Après avoir été saigné puis plumé à sec pour obtenir la peau la plus intacte possible car le moindre hématome ou tache est disqualifiant, le plumage est fini à la pince à épiler. Car il faut une peau la plus lisse possible. Pour les poulardes, c'est quasiment le maillot intégral. Nettoyée, la volaille est ensuite emmaillotée dans une toile de lin, de chanvre ou de coton sauf le cou dont le tiers supérieur est laissé avec des plumes en forme de collerette blanche. Ce « roulage » était à l'origine destiné à une meilleure conservation de l'animal. C'est devenu une tradition qui a son efficacité puisque cette technique permet de faire pénétrer la graisse dans le maigre et d'offrir ainsi une viande plus goûteuse. Car comme l'affirme Christian Chatard : « le goût est dans le gras ». Une fois emmaillotées, les volailles passent entre les mains des hommes dont le rôle est de comprimer fortement les lacets pour obtenir un beau « paquet ». Puis vient le temps du repos dans la chambre froide. Les plus belles seront présentées aux Glorieuses.
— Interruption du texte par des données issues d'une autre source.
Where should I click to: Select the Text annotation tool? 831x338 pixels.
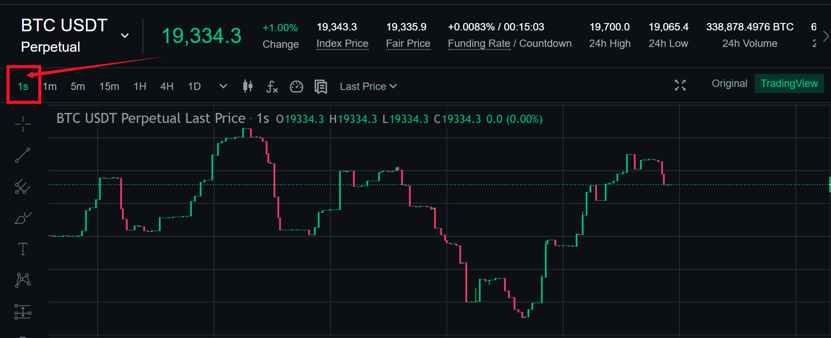tap(23, 249)
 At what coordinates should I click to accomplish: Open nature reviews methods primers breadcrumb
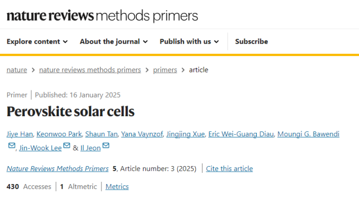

Les hommes procèdent au "roulage"

 


Les Glorieuses


Dès 5 heures du matin, les éleveurs arrivent avec leurs lots de chapons, poulardes, dindes. Détoilées, les volailles sont alignées sur des grandes tables et présentées par lot : quatre chapons, trois chapons, quatre poulardes, deux poulardes et mariées, un chapon et une poularde. Les critères retenus sont l'homogénéité du lot, l'état d'engraissement l'absence de griffures, la couleur blanche, l'œil clair, l'emmaillotage (le sujet doit être bien comprimé, pattes et ailes enfouies dans la graisse).

 

 

Derniers ajustements des rubans bleus sur les chapons

 

Les poulardes au ruban rose attendent le jury


A 7h30, le jury arrive. Anciens volaillers, vétérinaires, chefs, personnalités de la région, cette trentaine d'amateurs éclairés dispose d'une heure pour déterminer les vainqueurs parmi les 800 volailles présentes.

 

Le jury examine chacune des volailles

 

Vient ensuite la proclamation du palmarès et la mise en vente des volailles. Par tradition les chapons vainqueurs auront l'honneur d'être présentés à la table du Président de la République qui, en échange, offrira à l'éleveur distingué le non moins traditionnel vase de Sèvres.

Le prix de la Crête d'or

Ce prix est attribué lors du concours de dégustation qui se tient la veille des Glorieuses. Créé en 2004 à Bourg-en-Bresse, ce concours organisé par la ville traditionnellement au restaurant La place Bernard a donc fêté ses dix ans en décembre dernier. Il s'agit pour la vingtaine de membres du jury composé de personnalités de la ville, de restaurateurs, de journalistes (Claire en France était représenté), sous la présidence de Georges Blanc, président du CIVB, de déguster cinq poulardes issues des élevages primés aux Glorieuses 2013. Toutes cuisinées de la même façon. Il était demandé au jury de tenir compte de la coloration de la chair, de la fermeté, de l'élasticité, du caractère juteux, du fondant, du fibreux, du goût, de l'amertume. Un exercice qui demande une certaine dextérité des papilles !

 


  

  

Pratique

Où se restaurer

- Ferme-auberge du Poirier à Cuet, Montrevel-en-Bresse. Tel : 04 74 30 82 97.
http://www.fermeaubergedupoirier.fr/
Joël Billet et sa femme Silvia sont éleveurs de volaille de Bresse. Alors pas de problème pour la qualité des repas. Menu quatre plats avec poulet de Bresse à la crème ou au vinaigre ou rôti : 26,50 euros par personne. Ouverture : de fin mars au début octobre, les samedis midi et dimanches midi. En semaine, possibilité si un groupe est prévu. Donc il vaut mieux téléphoner pour réserver.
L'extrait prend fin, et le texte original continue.